**** EXCERPT PROVIDED

In 2019, 169 samples have been collected on the players taking part in the finals by UEFA and collaborating National Anti-Doping Organisations (NADOs). A total of 84 of these samples were collected after a match, and 85 were collected at the training ground or at players' homes.
All samples were analysed at World Anti-Doping Agency (WADA) accredited laboratories, and all results were negative. In addition, UEFA doping control officers (DCOs) collected an extra 20 samples from players at team hotels following their arrival in Portugal.
The analysis will be completed within 48 hours to ensure that the results are known prior to the semi-finals, in which Portugal play Switzerland in Porto on Wednesday, and the Netherlands face England in Guimaraes on Thursday.
UEFA has signed collaboration agreements with the National Anti-Doping Organisations of all four finalist countries. The collaboration agreements enable UEFA and the NADOs to manage comprehensive Athlete Biological Passport (ABP) programmes on the players.
The ABP is used to monitor certain biological variables over time that would indicate the effect of doping substances on the body. The statistical tool uses data from each of the player's previous samples to give a personalised limit for any future samples.
Any sample that falls outside of the predicted individual limits may indicate doping, and requires further investigation.
Collaborating with NADOs on the ABP ensures that all samples collected on an athlete, regardless of the testing authority, go to the same passport. This means that the data is more comprehensive, the individual limits are more accurate, and there is less chance of a player cheating.
The collaboration agreements have also been used to share whereabouts information and test plans on the players with the NADOs. Sharing whereabouts information means that teams can be tested at their training grounds without any advance notice. Sharing test plans ensures that a balanced, intelligence-led programme is conducted.

********
**** DATASET RECORDS

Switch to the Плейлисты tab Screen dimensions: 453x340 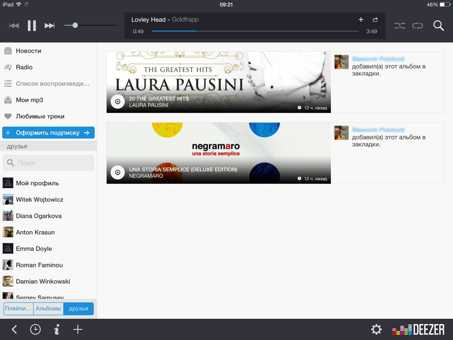(19, 309)

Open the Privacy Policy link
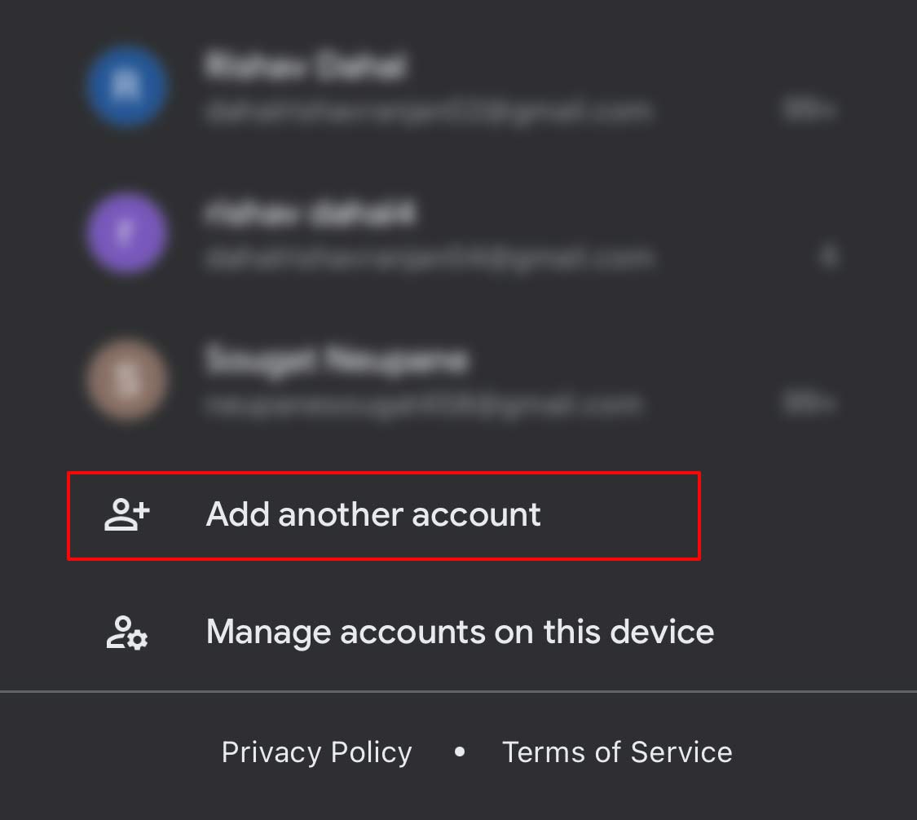click(316, 752)
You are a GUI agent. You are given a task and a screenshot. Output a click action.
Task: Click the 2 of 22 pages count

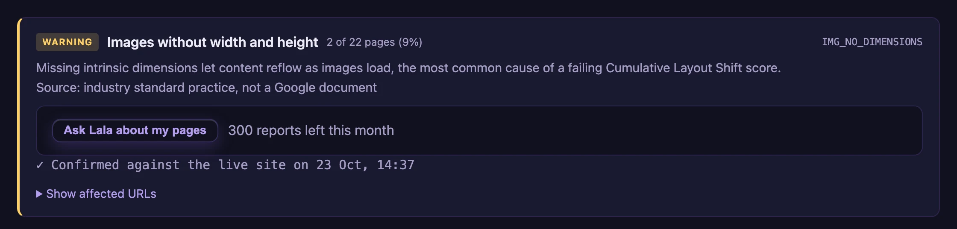pyautogui.click(x=361, y=42)
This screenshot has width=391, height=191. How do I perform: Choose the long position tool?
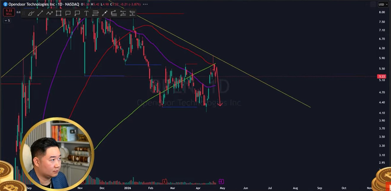click(123, 13)
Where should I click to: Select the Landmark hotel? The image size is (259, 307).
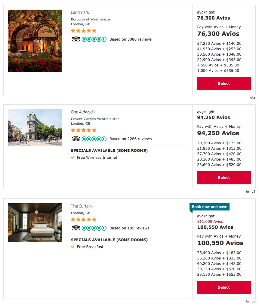(x=224, y=84)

********

* ASSIGNED TASK A
In the anti-doping text, why will the analysis of the extra 20 samples be completed within 48 hours? Answer in one to three sentences.
* ASSIGNED TASK B
Print the part of the anti-doping text that opens with the words containing "The analysis will" and closes with "on the players.".

* OUTPUT A
The analysis will be finished within 48 hours so that the results are known before the semi-finals. In those matches, Portugal play Switzerland in Porto on Wednesday, and the Netherlands face England in Guimaraes on Thursday.

* OUTPUT B
The analysis will be completed within 48 hours to ensure that the results are known prior to the semi-finals, in which Portugal play Switzerland in Porto on Wednesday, and the Netherlands face England in Guimaraes on Thursday.
UEFA has signed collaboration agreements with the National Anti-Doping Organisations of all four finalist countries. The collaboration agreements enable UEFA and the NADOs to manage comprehensive Athlete Biological Passport (ABP) programmes on the players.